Mile 25.7. I look up, there’s a sign that says, “1/2 mile to go.” Ohmigosh, am I almost there? Am I about to do it again? Yes I am! Yes I am, indeed! I enter Central Park where the signs start coming up saying 400 yards to go, 200 yards to go. I’m gonna do it, I’m gonna do it.
Mile 26: I can see the finish line from here. Just like that, the gravity of the earth lets go of me and stops pulling me down and the gravity of the finish line grabs hold of me and pulls me forward. I am hydroplaning over the asphalt of Central Park. Pain is removed from me. I am enveloped in a cocoon of serenity. I close my eyes and let the feeling wash over me. I give thanks and praise the L-rd and I feel alright. I open my eyes and see the finish line beckoning me, and I can hear Phil Rizzutto’s lyrics from “Paradise by the Dashboard Light”: “Here he comes…it’s gonna be close. Here’s the throw, here’s the play at the plate. Holy cow, I think he’s gonna make it!”
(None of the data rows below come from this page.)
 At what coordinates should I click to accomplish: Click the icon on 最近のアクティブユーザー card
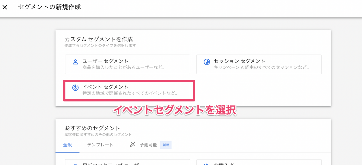[x=75, y=163]
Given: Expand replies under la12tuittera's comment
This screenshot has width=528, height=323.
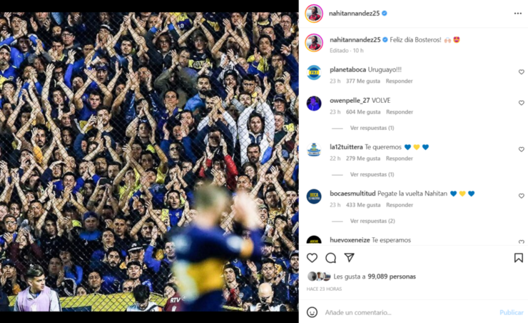Looking at the screenshot, I should tap(372, 174).
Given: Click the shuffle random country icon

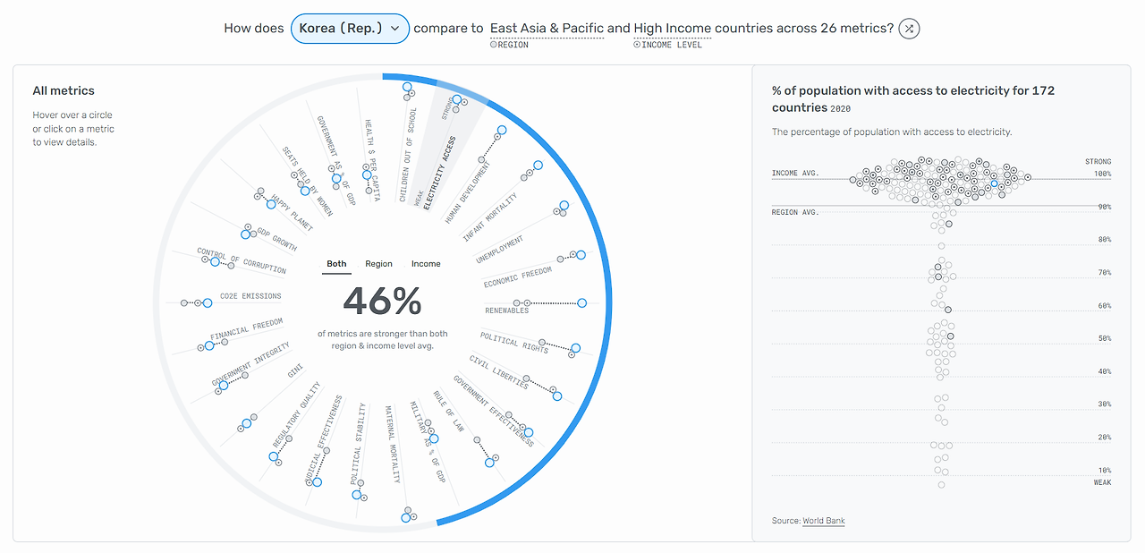Looking at the screenshot, I should pyautogui.click(x=909, y=29).
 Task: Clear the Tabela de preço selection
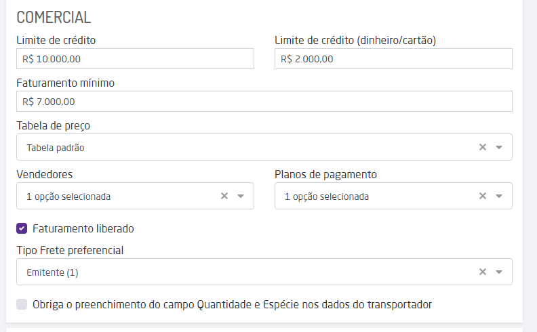tap(483, 147)
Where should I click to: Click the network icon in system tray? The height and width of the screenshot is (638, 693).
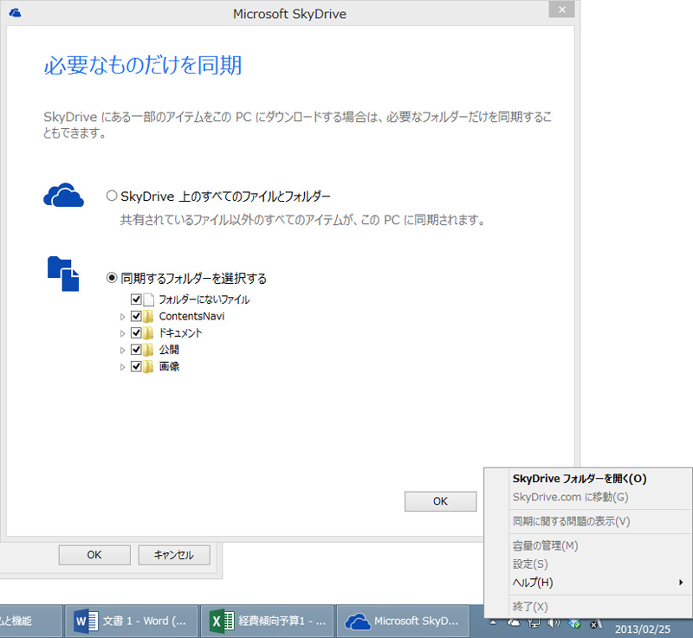[534, 622]
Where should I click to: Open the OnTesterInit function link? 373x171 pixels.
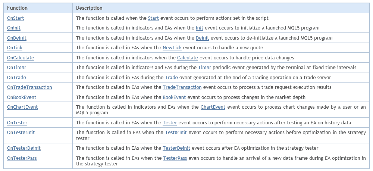21,133
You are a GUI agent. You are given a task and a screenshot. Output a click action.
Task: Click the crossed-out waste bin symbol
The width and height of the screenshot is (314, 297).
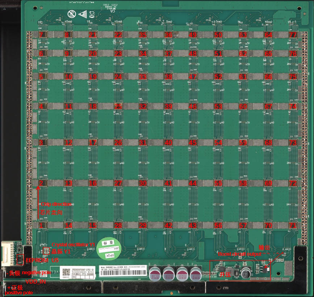point(92,15)
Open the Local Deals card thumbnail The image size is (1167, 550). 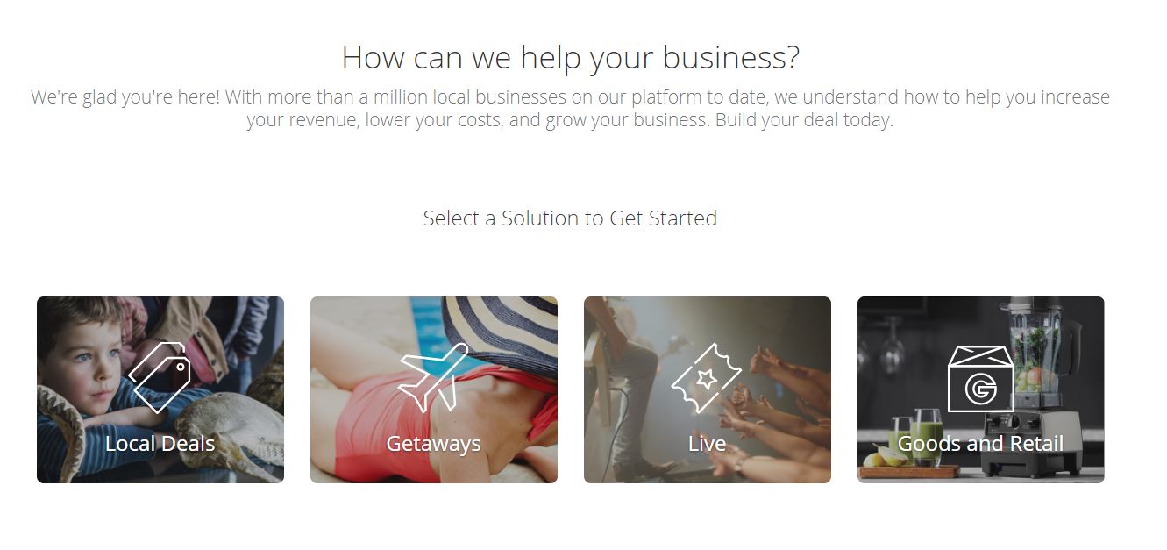pos(160,389)
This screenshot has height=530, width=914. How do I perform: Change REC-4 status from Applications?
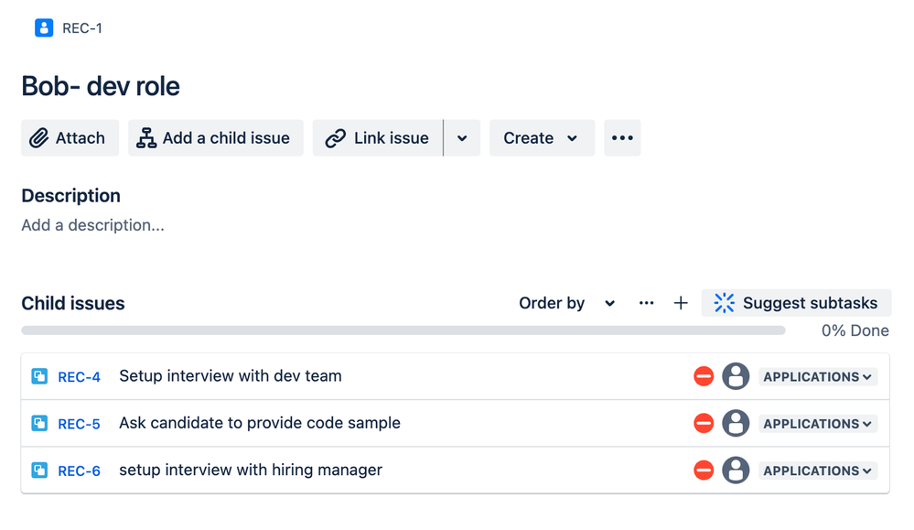818,376
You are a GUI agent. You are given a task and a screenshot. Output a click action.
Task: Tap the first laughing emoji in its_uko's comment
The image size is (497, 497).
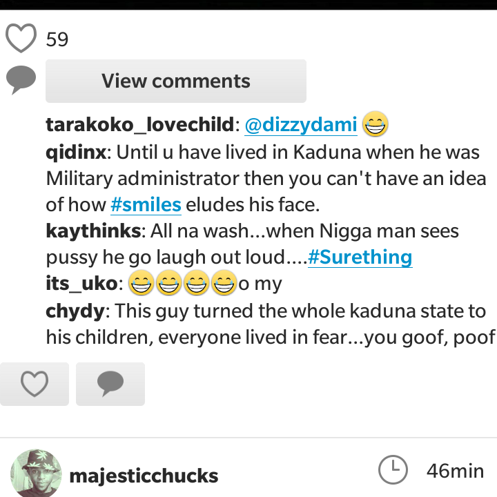(x=142, y=283)
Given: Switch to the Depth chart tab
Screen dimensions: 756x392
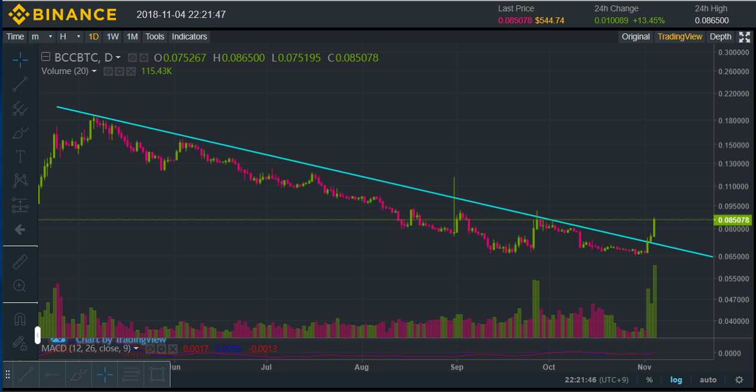Looking at the screenshot, I should tap(720, 36).
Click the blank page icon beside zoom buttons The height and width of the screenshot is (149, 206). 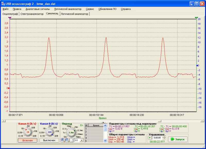[71, 140]
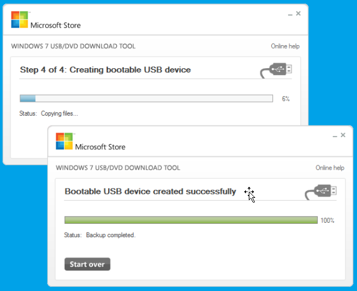The width and height of the screenshot is (357, 291).
Task: Click the Copying files status text
Action: point(59,113)
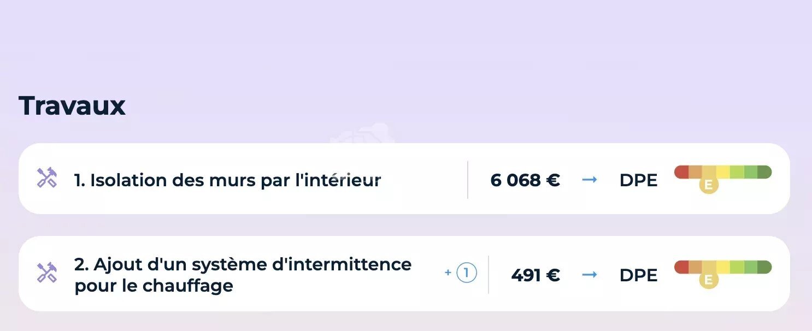Click the red segment of first DPE bar
Image resolution: width=812 pixels, height=331 pixels.
[x=681, y=172]
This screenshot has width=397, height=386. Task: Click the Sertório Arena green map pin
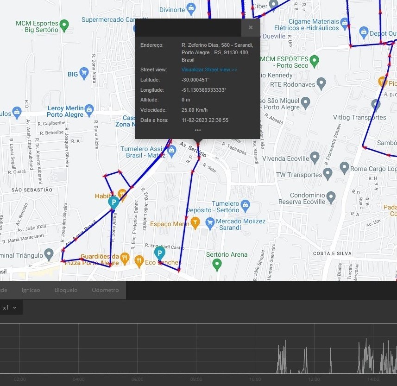coord(216,264)
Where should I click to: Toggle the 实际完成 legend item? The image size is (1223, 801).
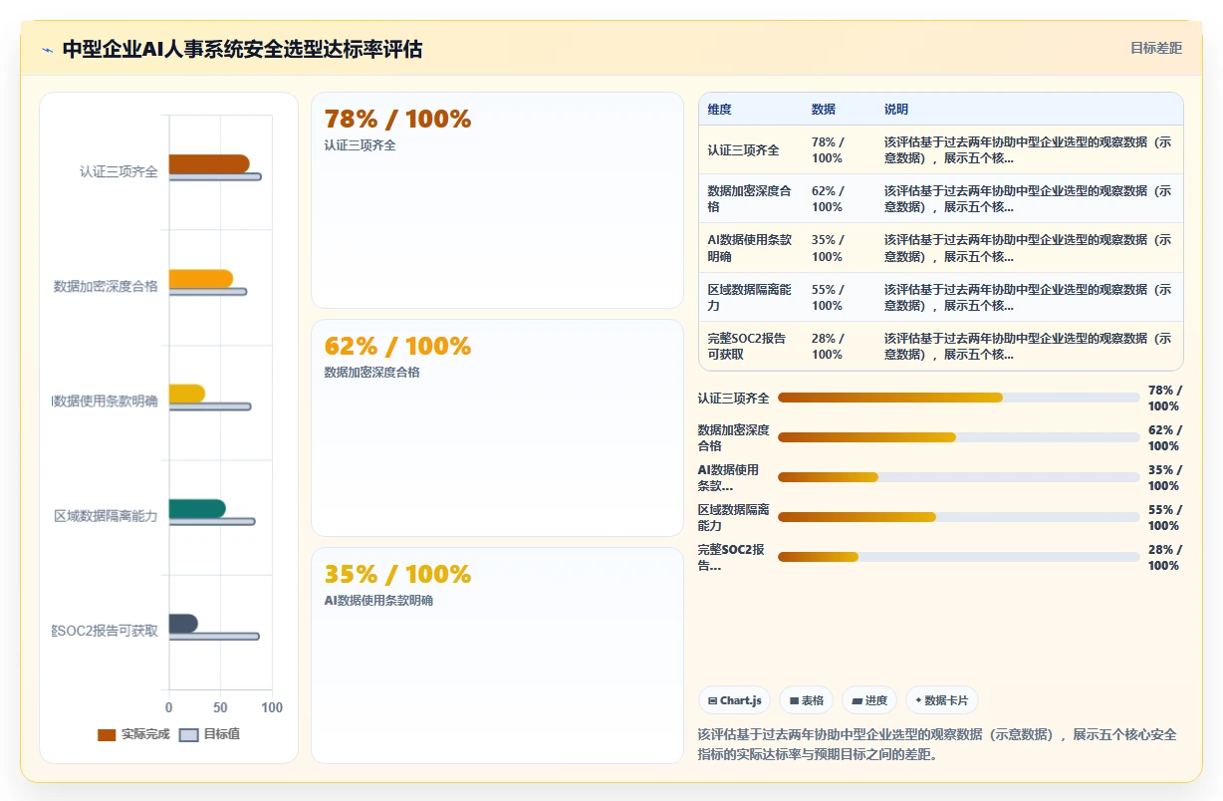click(x=133, y=735)
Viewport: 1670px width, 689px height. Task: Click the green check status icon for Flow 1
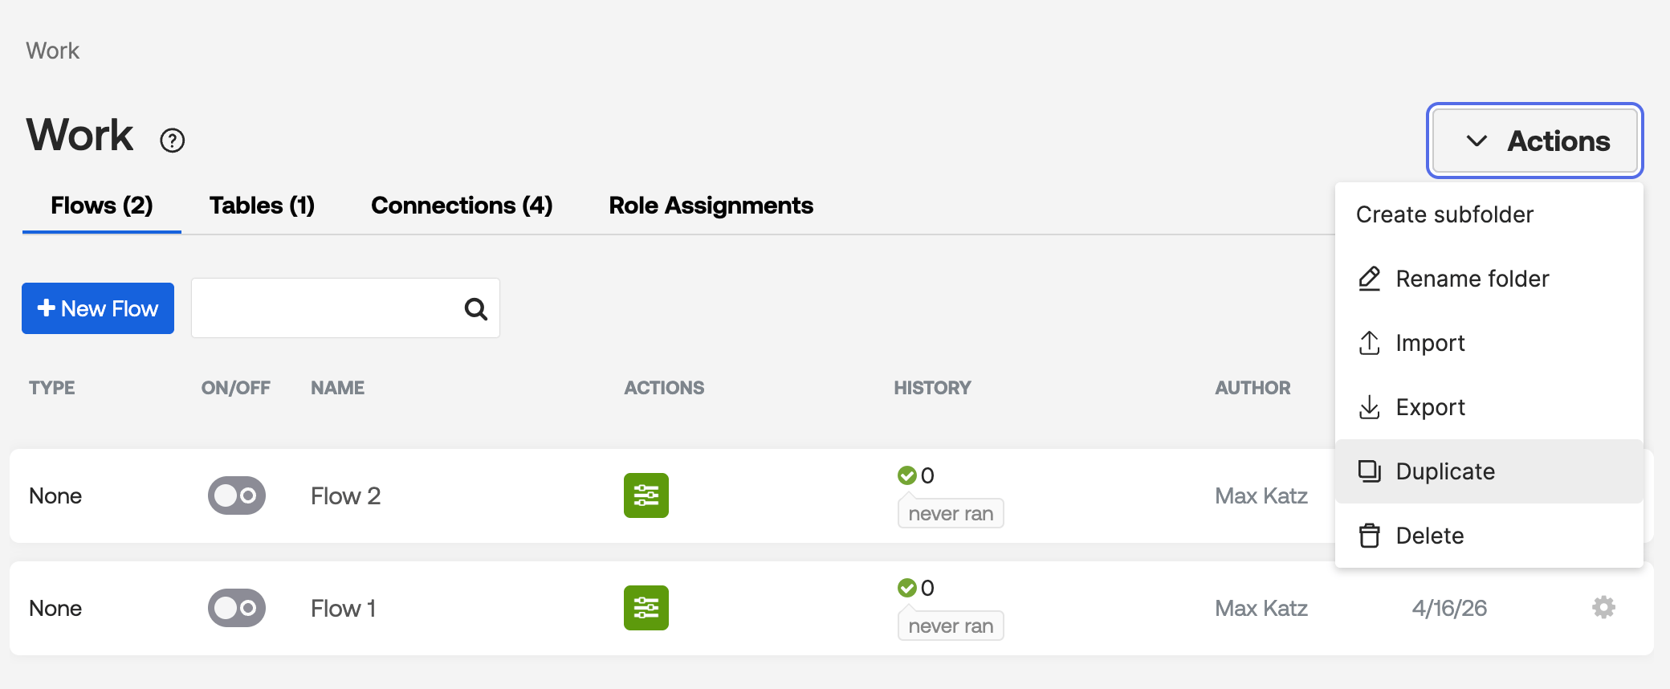click(907, 588)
Mile 26.2: 4:53:45! I did it. I had endured debilitating injuries, but I changed my diet for the positive, joined a great cause, ran a good tactical race and had run wire-to-wire. I was content and very, very happy. I’ll be back here, November 7, 2010, because hey, this is what I do the first Sunday of every November, and hopefully, I’ll have my dad with me.
Post-race: A finisher asks me if I can still get a pat on the back, because I deserve it. A volunteer asks me how managed to keep my Yarmulka on. I get my medal, my heat blanket, my after photo, my food bag and I begin a mile shuffle out of Central Park. They do this to catch the teeterers and totterers inside the park rather than outside, and the healthy runners are forced to slowly walk past the dazed, the confused, the vomiters and collapsers. It’s a bit disheartening, but it can’t diminish the joy of the accomplishment.
I exit the park and am joined by a fellow TeamOhel member. We walk together to a spot where each of us meets up with our respective families. I hop into the car where my kids bombard me with a million questions, chief of which is why I’m wearing this silver foil.
We head to KD where we pick up my annual junk-food meal (two burger delights, onion rings, French fries, chicken nuggets, a pastry and Kiwi-Strawberry Snapple).
Back home, I take an Epsom-salt bath and lay down on the couch to watch the 2009 World Champion Yankees (Ooh yeah!) clobber the Phillies and take a 3-1 lead in the series. I sleep through most of the game. I’m tired, glad to be home now.